Assigned task
The records that follow are to be transcribed word for word.
== == ==
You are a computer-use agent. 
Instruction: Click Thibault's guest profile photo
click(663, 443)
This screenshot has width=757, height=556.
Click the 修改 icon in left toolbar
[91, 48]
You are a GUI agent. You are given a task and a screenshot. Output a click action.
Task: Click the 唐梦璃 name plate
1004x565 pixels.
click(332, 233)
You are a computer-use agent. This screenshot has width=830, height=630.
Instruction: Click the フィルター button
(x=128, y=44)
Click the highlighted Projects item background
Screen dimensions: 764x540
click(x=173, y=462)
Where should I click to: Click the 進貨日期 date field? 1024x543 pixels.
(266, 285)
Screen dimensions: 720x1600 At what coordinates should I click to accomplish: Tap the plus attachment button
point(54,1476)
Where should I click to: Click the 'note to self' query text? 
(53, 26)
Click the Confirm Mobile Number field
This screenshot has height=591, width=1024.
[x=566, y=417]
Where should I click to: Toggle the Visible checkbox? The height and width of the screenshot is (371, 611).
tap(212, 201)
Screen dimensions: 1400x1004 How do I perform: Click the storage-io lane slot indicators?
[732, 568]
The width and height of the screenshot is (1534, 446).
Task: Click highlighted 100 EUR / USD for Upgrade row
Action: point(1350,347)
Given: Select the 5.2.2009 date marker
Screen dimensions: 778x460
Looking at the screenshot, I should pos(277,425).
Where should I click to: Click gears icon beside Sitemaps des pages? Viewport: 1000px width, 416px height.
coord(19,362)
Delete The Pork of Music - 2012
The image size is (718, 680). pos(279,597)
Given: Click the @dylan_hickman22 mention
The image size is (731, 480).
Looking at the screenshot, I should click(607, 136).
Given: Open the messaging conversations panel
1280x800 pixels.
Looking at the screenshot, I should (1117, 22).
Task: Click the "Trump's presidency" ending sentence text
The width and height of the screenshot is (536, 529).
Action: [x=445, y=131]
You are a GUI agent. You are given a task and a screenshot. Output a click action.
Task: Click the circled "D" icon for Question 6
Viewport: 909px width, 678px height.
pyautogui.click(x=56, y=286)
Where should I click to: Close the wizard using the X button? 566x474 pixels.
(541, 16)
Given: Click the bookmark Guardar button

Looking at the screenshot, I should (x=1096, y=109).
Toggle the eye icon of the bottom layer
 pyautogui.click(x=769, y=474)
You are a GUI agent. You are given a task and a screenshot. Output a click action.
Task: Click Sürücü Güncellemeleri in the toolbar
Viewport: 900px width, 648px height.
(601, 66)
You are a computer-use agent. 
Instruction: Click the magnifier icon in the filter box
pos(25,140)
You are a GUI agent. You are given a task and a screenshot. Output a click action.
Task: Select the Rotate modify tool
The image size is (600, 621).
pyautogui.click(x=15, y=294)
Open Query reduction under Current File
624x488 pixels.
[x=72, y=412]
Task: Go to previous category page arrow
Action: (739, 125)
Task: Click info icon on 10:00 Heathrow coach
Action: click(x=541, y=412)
== == ==
Written answer
You are a computer-use agent. 
Instruction: Click Thibault's guest profile photo
click(663, 443)
This screenshot has width=757, height=556.
Click the 修改 icon in left toolbar
[91, 48]
You are a GUI agent. You are given a task and a screenshot. Output a click action.
Task: Click the 唐梦璃 name plate
1004x565 pixels.
click(332, 233)
You are a computer-use agent. This screenshot has width=830, height=630.
Instruction: Click the フィルター button
(x=128, y=44)
Click the highlighted Projects item background
Screen dimensions: 764x540
click(x=173, y=462)
Where should I click to: Click the 進貨日期 date field? 1024x543 pixels.
(266, 285)
Screen dimensions: 720x1600 At what coordinates should I click to accomplish: Tap the plus attachment button
point(54,1476)
Where should I click to: Click the 'note to self' query text? 
(53, 26)
Click the Confirm Mobile Number field
This screenshot has height=591, width=1024.
[x=566, y=417]
Where should I click to: Toggle the Visible checkbox? The height and width of the screenshot is (371, 611).
tap(212, 201)
Screen dimensions: 1400x1004 How do I perform: Click the storage-io lane slot indicators?
[732, 568]
The width and height of the screenshot is (1534, 446).
Task: Click highlighted 100 EUR / USD for Upgrade row
Action: point(1350,347)
Given: Select the 5.2.2009 date marker
Screen dimensions: 778x460
Looking at the screenshot, I should pos(277,425).
Where should I click to: Click gears icon beside Sitemaps des pages? Viewport: 1000px width, 416px height.
coord(19,362)
Delete The Pork of Music - 2012
The image size is (718, 680). pos(279,597)
Given: Click the @dylan_hickman22 mention
The image size is (731, 480).
Looking at the screenshot, I should click(607, 136).
Given: Open the messaging conversations panel
1280x800 pixels.
Looking at the screenshot, I should (1117, 22).
Task: Click the "Trump's presidency" ending sentence text
The width and height of the screenshot is (536, 529).
Action: [x=445, y=131]
You are a GUI agent. You are given a task and a screenshot. Output a click action.
Task: Click the circled "D" icon for Question 6
Viewport: 909px width, 678px height.
pyautogui.click(x=56, y=286)
Where should I click to: Close the wizard using the X button? 566x474 pixels.
(541, 16)
Given: Click the bookmark Guardar button

Looking at the screenshot, I should (x=1096, y=109).
Toggle the eye icon of the bottom layer
 pyautogui.click(x=769, y=474)
You are a GUI agent. You are given a task and a screenshot. Output a click action.
Task: Click Sürücü Güncellemeleri in the toolbar
Viewport: 900px width, 648px height.
(601, 66)
You are a computer-use agent. 
Instruction: Click the magnifier icon in the filter box
pos(25,140)
You are a GUI agent. You are given a task and a screenshot. Output a click action.
Task: Select the Rotate modify tool
The image size is (600, 621).
pyautogui.click(x=15, y=294)
Open Query reduction under Current File
624x488 pixels.
[x=72, y=412]
Task: Go to previous category page arrow
Action: (739, 125)
Task: Click info icon on 10:00 Heathrow coach
Action: click(x=541, y=412)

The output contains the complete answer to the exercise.